Um noch vor dem Schiller-Gymnasium zum Aushängeschild des Bundesbildungsministeriums zu werden, entwickelt Direktorin Gerster den verwegenen Plan, dass eine Klasse der Goethe Schule nach Thailand fährt, um vor Ort deren Partnerschule abzuwerben. Und wer wäre für diesen Job besser geeignet, als Herr Müller und Frau Schnabelstedt, die ihre pädagogischen Fähigkeiten bei den Problemkindern der Schule bereits mehr als eindrucksvoll unter Beweis gestellt haben?
Doch nicht genug dass Danger, Chantal und die anderen Chaoten der Schule im fernen Asien erst richtig die Sau raus lassen, zu allem Überfluss steckt Zeki, zwischen Beziehungsproblemchen und dem Leistungsdruck seines neuen Jobs, mitten in einer Sinnkrise. Für die versnobten Schüler der Konkurrenzschule unter Führung des Vorzeigepädagogen Wölki scheint gerade jetzt die Gelegenheit günstig, um Zeki und Lisi und ihre gesamte Klasse zu diskreditieren …
Also jetzt mal ehrlich: Brauchen wir noch einen Film, der uns Dummheit als den wahren Charme verkauft? Einen Film, der uns weiß macht, dass mangelnde Muttersprach-Kenntnisse und die Vorstellung „Ich-muss-nicht-studieren-super-jetzt-mache-ich-richtig-Karriere-bei-Jutjup“ ausreichen, um das Leben zu meistern? Einen Film, der alle sozial engagierten Gruppen als egomanische, menschenverachtende Typen diskreditiert, die über KIN-DER-AR-BEIT gehen? Natürlich nicht. Das hat Tom Gerhardt in den 1990er Jahren mit Voll Normaaal oder Ballerman 6 eindrucksvoll ausgereizt.

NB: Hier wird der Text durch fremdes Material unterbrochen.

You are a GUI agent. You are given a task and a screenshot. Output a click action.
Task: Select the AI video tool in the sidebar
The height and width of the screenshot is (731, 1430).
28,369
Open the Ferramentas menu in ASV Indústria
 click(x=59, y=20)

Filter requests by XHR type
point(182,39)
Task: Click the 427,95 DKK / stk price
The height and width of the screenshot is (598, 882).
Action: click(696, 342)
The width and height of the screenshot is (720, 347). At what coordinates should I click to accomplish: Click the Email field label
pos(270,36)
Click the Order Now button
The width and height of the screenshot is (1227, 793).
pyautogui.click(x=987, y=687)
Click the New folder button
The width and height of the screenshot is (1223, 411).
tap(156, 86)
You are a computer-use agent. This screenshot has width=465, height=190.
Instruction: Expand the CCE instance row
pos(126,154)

Aber so einfach ist die Sache natürlich nicht. Es bleibt dabei: Wer in diesen Film geht, der guckt sich kein Kino-Kunstwerk an; der will sich aber wohl auch kein Kino-Kunstwerk ansehen. Die einen wollen Elyas M'Bareks entblösten tätowierten Body unter tropischer Sonne lachen sehen, andere wollen die strunzdoofe Chantal als Beweis dafür erleben, dass sie selbst doch nicht die dümmsten Menschen auf der Welt sind, wieder andere finden Jella Haase atemberaubend gut als jene Chantal. Viele lassen sich wahrscheinlich auch von dem Boah-Ey-Super-Ey-Humor blenden. Die allermeisten aber – und das darf man bei weit mehr als 7,6 Millionen zahlenden Besuchern innerhalb von drei Monaten mal voraussetzen – hatten Lust auf einen charmanten Elyas M'Barek und eine Geschichte, die Chancen feiert, anstatt immer nur zu sagen, Alles ist Mist, das deutsche Bildungssystem steckt in einer Sackgasse.
Vielleicht, und das Gegenteil ist ja nicht bewiesen, steckt genau in dem kleinkriminellen Typen namens Herr Müller ja der Lösungsansatz gegen die grassierende Bildungsferne in Deutschland. Und vielleicht wissen die 7,6 Millionen zahlenden Zuschauer auch, dass dies die Lösung im Alltag nicht ist, aber dann werden sie doch wenigstens noch träumen dürfen – Star Wars schaut sich auch (fast) niemand an, weil er die Unterdrückung der Sandleute beklagt, sondern weil er seine Hoffnung auf eine bessere Welt in Bildern gerahmt sehen möchte. Jedenfalls: Dass die praktizierte Bildungspolitik den Hering nicht vom Teller zieht, scheint Konsens in der mit Bildung befassten, von Bildung betroffenen Gesellschaft.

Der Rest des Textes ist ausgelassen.